I share his surprise, especially given the general vulnerabilities of the internet of things (IoT) infrastructure. At the recent hackers convention “Pwn2Own” in Miami, the targets were all industrial control systems that run critical facilities and as the MIT Technology Review reported, nearly every piece of software offered up as a target fell to the hackers. A notable target was the Iconics Genesis64 human-machine interface tool that hackers can break into to bring down critical targets while fooling the human operators of the systems into thinking they are running normally. It was hacked at least six times in Miami, giving attackers full control and a total of $75,000 in prize money.
One of the Dutch researchers who took home the $90,000 main prize, Daan Keuper, said that “In industrial control systems, there is still so much low-hanging fruit…The security is lagging behind badly”. Indeed, and that’s why I thought that the Russian military supply chain would be hit in this way (rather than, as appears to be the case, reassuringly traditional arson attacks).
That's not to say that there are no cyberattacks, of course. Security Week notes that Russia had already tested cyber operations against the Ukrainian power grid in 2015 and late 2016 yet when it came to the invasion it used old-fashioned boots on the ground to capture a nuclear power plant. We might speculate that was because it couldn’t take the plant offline via the matrix or whether it was as a part of a plan to occupy Ukraine (which would require leaving the infrastructure largely operational) but nonetheless it was all rather conventional.
As far I can see, Ukrainian networks (transport, communications and energy) have been under cyberattack but have largely remained resilient (as noted in the FT recently) apart from government websites being defaced. In practice, the infrastructure has gone down only after a continuous heavy bombardment had taken out the physical infrastructure (as seen in Mariupol).
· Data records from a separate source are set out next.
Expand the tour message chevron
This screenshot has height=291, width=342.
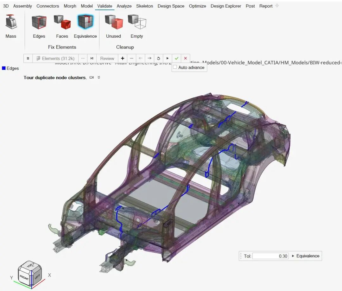(x=98, y=78)
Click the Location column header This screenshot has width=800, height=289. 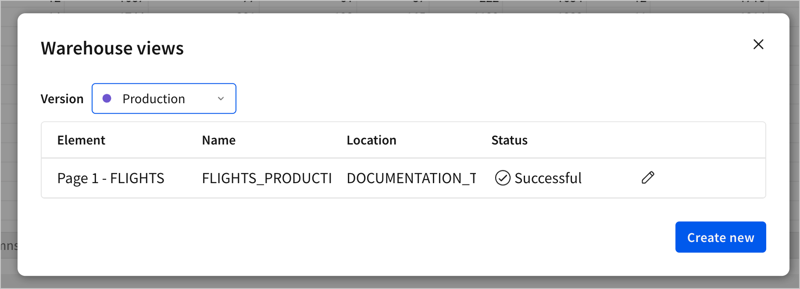point(371,140)
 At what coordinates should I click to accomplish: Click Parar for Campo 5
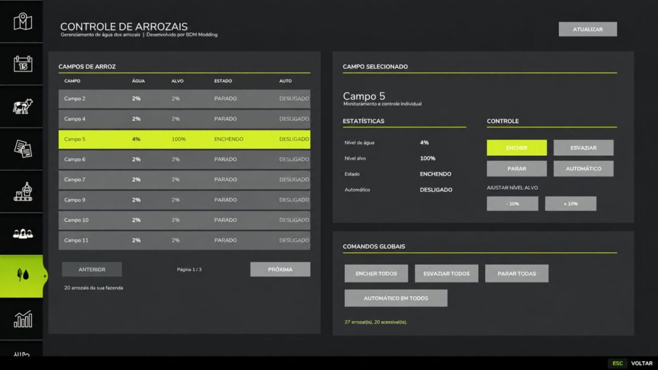[517, 169]
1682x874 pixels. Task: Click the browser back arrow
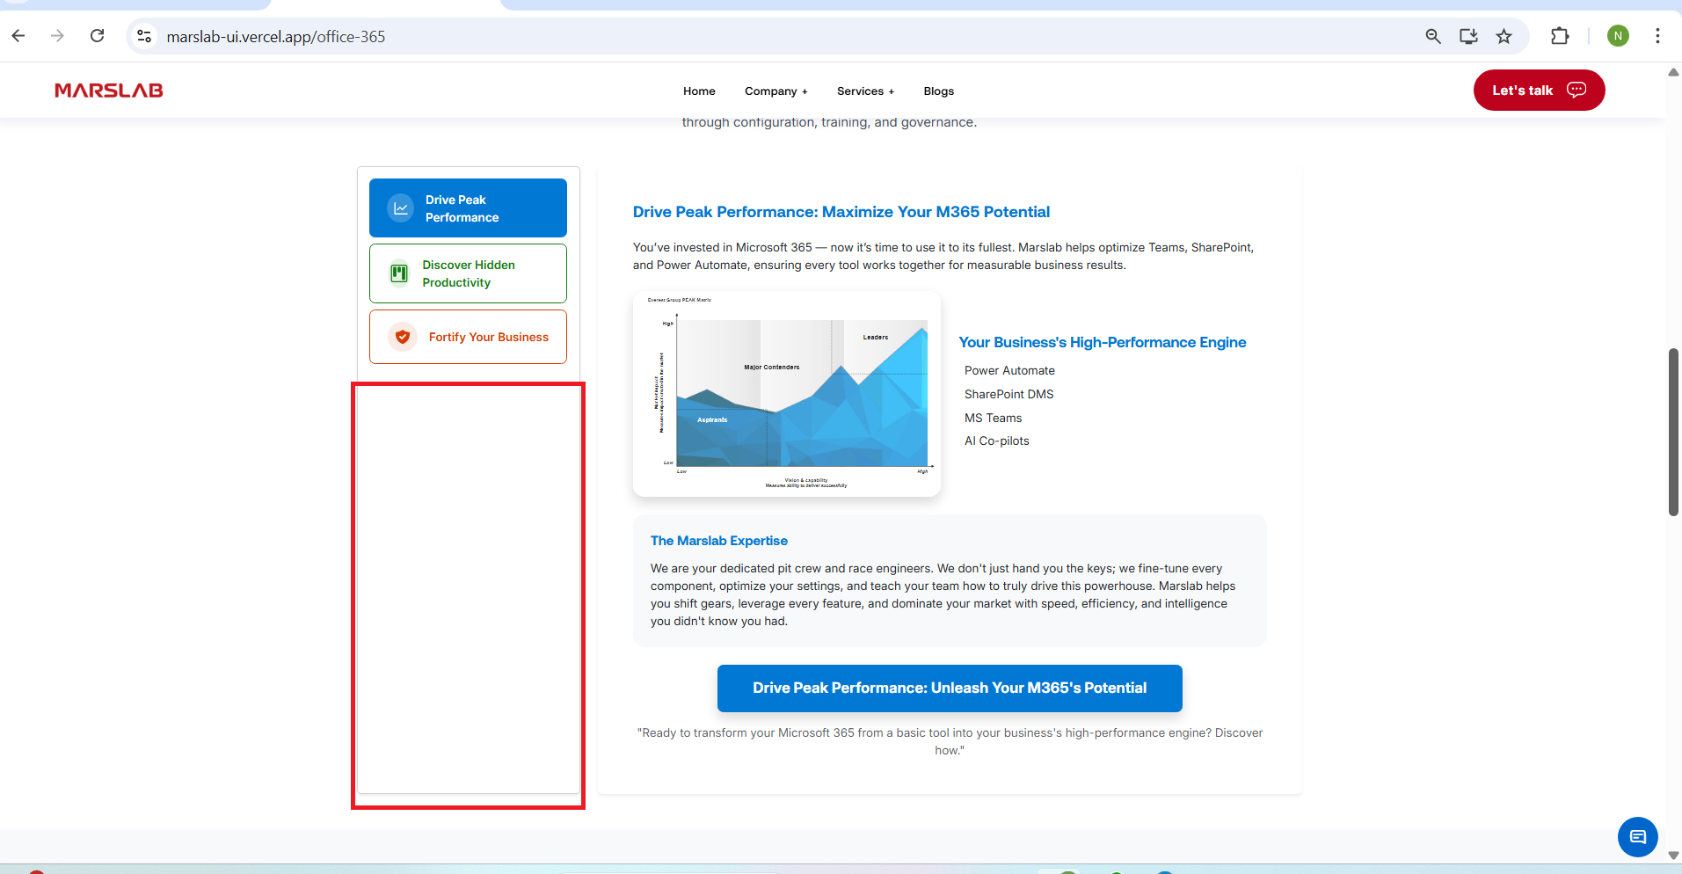(18, 36)
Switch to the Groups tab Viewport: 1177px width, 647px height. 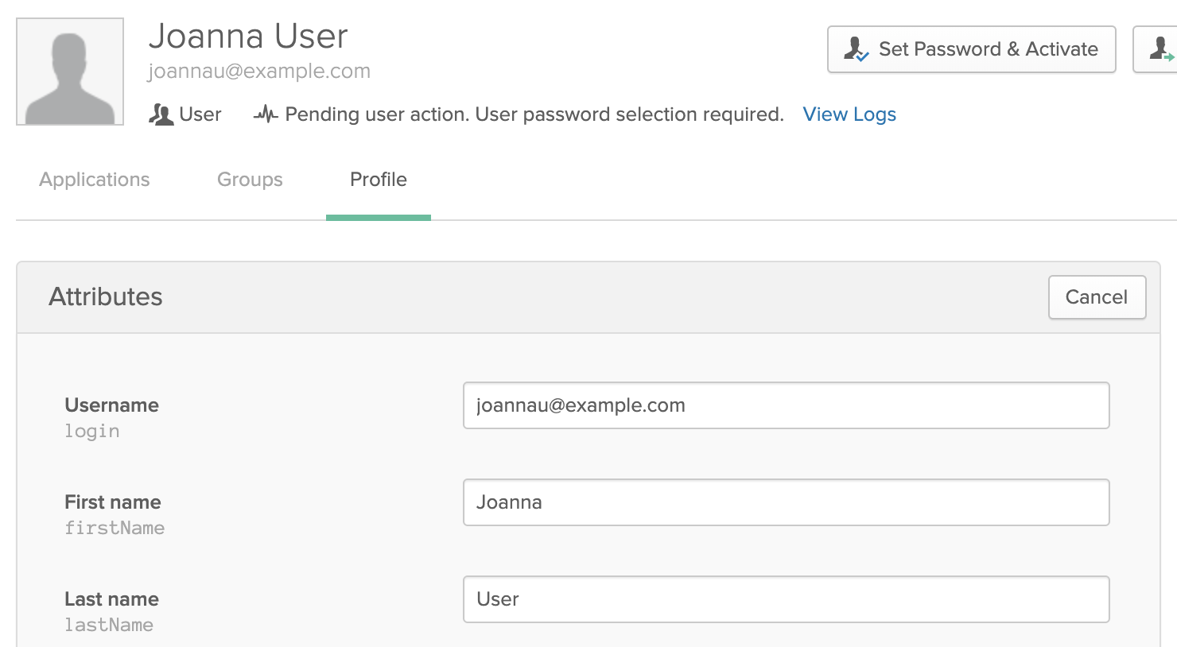pyautogui.click(x=250, y=180)
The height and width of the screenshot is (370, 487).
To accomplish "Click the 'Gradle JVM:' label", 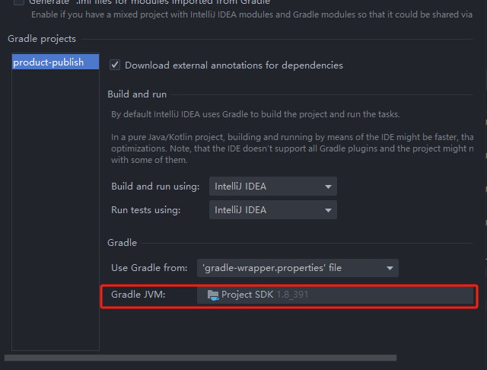I will 138,295.
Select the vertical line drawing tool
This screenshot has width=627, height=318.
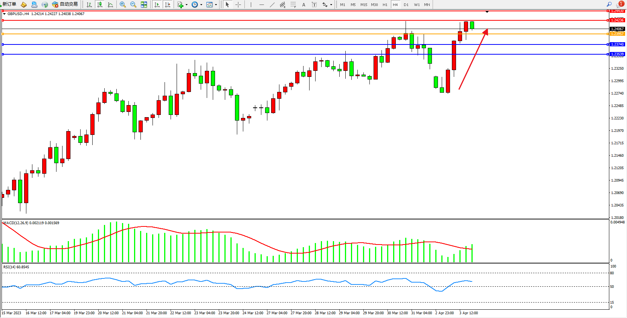(x=251, y=5)
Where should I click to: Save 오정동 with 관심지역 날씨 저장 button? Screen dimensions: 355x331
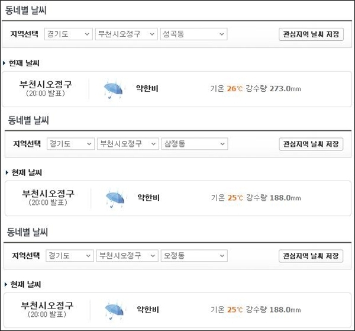[x=311, y=256]
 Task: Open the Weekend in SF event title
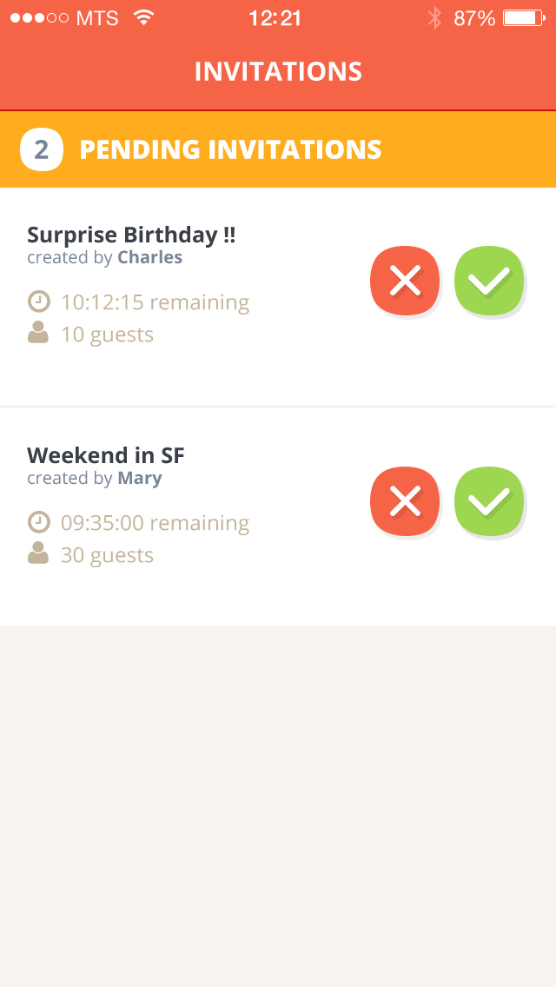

Overall then it seems as if cyberwar hasn’t really done much to change the direction of the conflict. Yes, hackers claim to have broken into dozens of Russian institutions (including the Russian internet censor) and yes hackers can temporarily mess up the rail networks in Belarus and Poland, or deface government websites in Russia and Ukraine, but that's a long way from having Fulcrums drop out of the sky because of a virus in command and control systems.